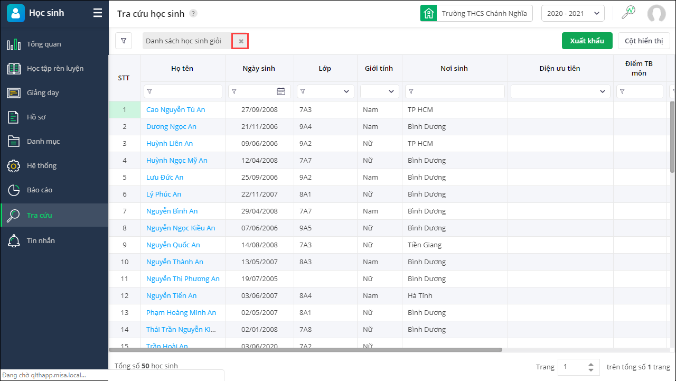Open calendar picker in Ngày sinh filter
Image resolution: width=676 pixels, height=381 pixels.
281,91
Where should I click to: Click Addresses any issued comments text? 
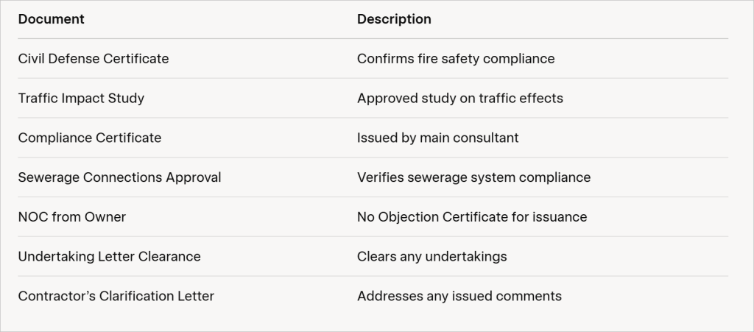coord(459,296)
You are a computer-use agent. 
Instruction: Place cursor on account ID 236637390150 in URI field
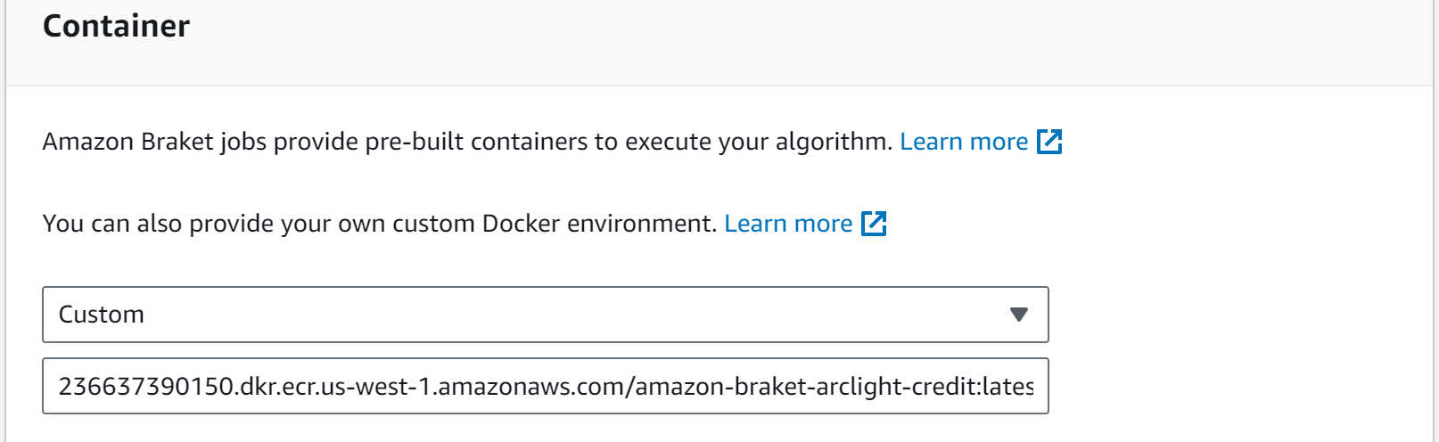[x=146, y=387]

● Aim of the exercise:
Please swap "cursor" for "pointer" and write out all of these lines again with nothing else changed. Omit the pictures from your answer.

● The output:
Open calendar picker in Ngày sinh filter
Image resolution: width=676 pixels, height=381 pixels.
281,91
Where should I click to: Click Addresses any issued comments text? 
coord(459,296)
You are a computer-use agent. 
Instruction: Place pointer on account ID 236637390150 in URI field
[x=146, y=387]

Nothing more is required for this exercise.